Not Just Any Method Will Do
What shoelaces reminded me about maths pedagogy
I want to share a moment when I felt like a pretty rubbish dad.
I was trying to teach my son how to tie his shoelaces. He’s a keen footballer (Up the Villa!) but he always needed help with his laces. I broke the process down into the small steps we all know we should teach in, modelling each part and practising one step at a time. But there was one step he just couldn’t get.
We kept persevering. I reminded him about perseverance too. But after lots of effort and lots of tries, he still wasn’t getting it. I could feel my own frustration building and I could see his mounting as well.
So I stepped away and thought there must be another method. I’d only ever tied shoelaces using one approach and didn’t know any others. I hadn’t even heard of the “crossover bunny” method. I watched a quick video, went back to my son and within five minutes he’d done it.
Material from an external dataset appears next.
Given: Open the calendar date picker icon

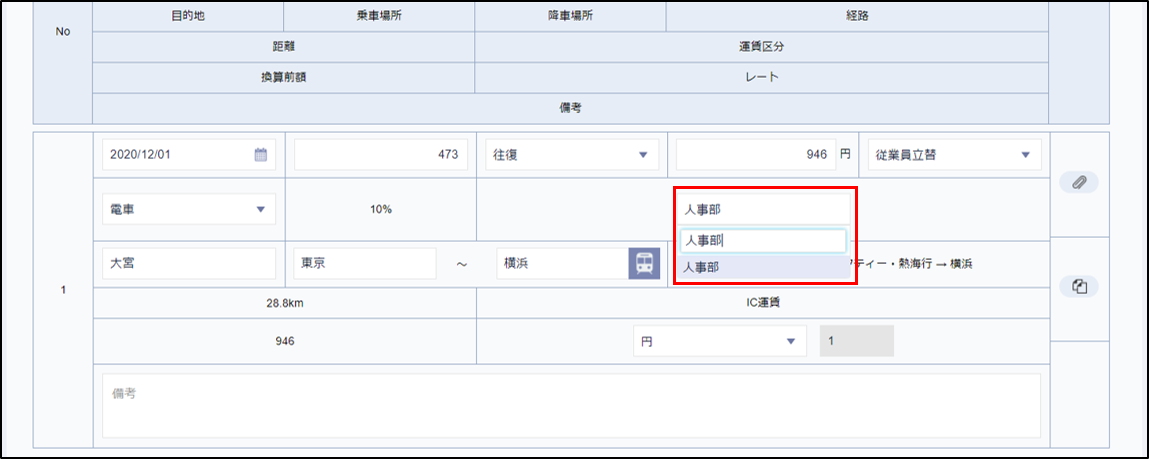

The smile on his face was brilliant. The hug I got afterwards was priceless.
But the experience made me think about the choice of methods.
I was completely stuck in my own way of doing things. I wasn’t being flexible, which is the opposite of how I like to think I am in the classroom. In school I have a preferred method but I’m open to others when needed. Many teachers say they choose the method they feel most comfortable with or the one they think pupils will prefer. I’m never quite sure how we know this in advance but that’s another issue. Craig Barton wrote a great blog about this, which I fully support.
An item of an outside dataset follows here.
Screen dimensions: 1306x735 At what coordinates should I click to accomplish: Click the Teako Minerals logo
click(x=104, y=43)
But let’s assume teachers should use the method they like best. What happens when a child gets frustrated, like my son did?
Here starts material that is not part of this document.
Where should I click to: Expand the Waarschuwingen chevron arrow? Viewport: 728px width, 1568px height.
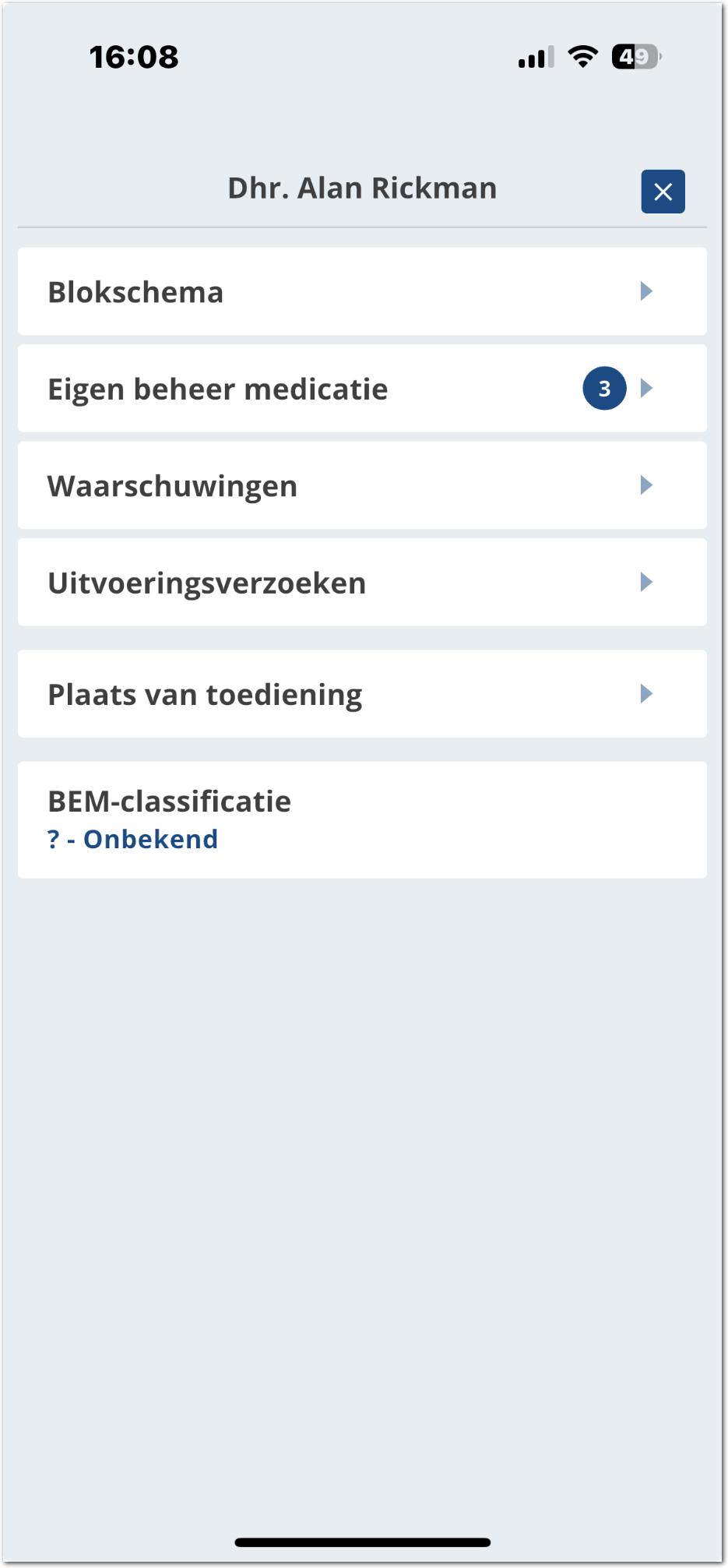click(646, 485)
Eventually, you have to find another method. And that’s good. Of course, I could link the new method back to the original with those powerful prompts: What’s the same? What’s different?
But here’s the thing… tying shoelaces is an isolated skill. It doesn’t really connect to anything else. How you tie your shoes doesn’t affect later learning. Once my son mastered it, that was the end of the journey. He won’t need to adapt that method for a future teacher or another parent. The method worked and it will work forever.
That’s where it differs from teaching skills in maths.
From Shoelaces to Solving Equations
In education, whether in primary or secondary, we’re responsible for making a pupil’s learning journey smooth and coherent. A method that works once is not always the method that will support the next stage.
Take solving a two-step equation which is often taught at the start of secondary school. There are plenty of methods teachers might choose as shared in the image below. Imagine though if each teacher in each year group chose a different one. Also imagine if each teacher referred to the using different language each year! That would be difficult for pupils, especially if they had only just mastered one approach the previous year.
They would be relearning the process again and again. It’s no wonder students get confused.
Does it matter? Yes it matters because two-step equations lead into equations with brackets, equations with variables on both sides and then quadratic equations (see below). These topics build on one another. The method chosen now impacts upon what is possible later.
So What’s the Argument?
If a skill is isolated, like tying shoelaces, maybe it doesn’t matter which method we choose as long as it gets the child there.
But if a skill forms the foundation for future learning then the method matters. We need consistency within departments so pupils can build on prior knowledge effectively. It’s about coherence, not teacher preference.
Even with isolated topics, should teachers all choose their own methods? Probably not. I might teach a child in Year 4, but their Year 5 teacher may look at the same idea again. They’ll need to know which method I used. That’s why calculation policies exist in most primaries and in some secondaries. That’s why departments should agree on preferred models and approaches.
Not every pupil will succeed with the first method and that’s fine. But when we provide an alternative, we should then attempt whenever possible to link it back to the initial one with prompts like “What’s the same? What’s different?” That way, pupils form connections and the next teacher can still build on the agreed core method.
Our pupils deserve a smooth learning journey. When we agree on core methods and understand how they connect, we make that journey clearer and more coherent. It’s a small shift with a potentially big impact and it’s something every department can start working on.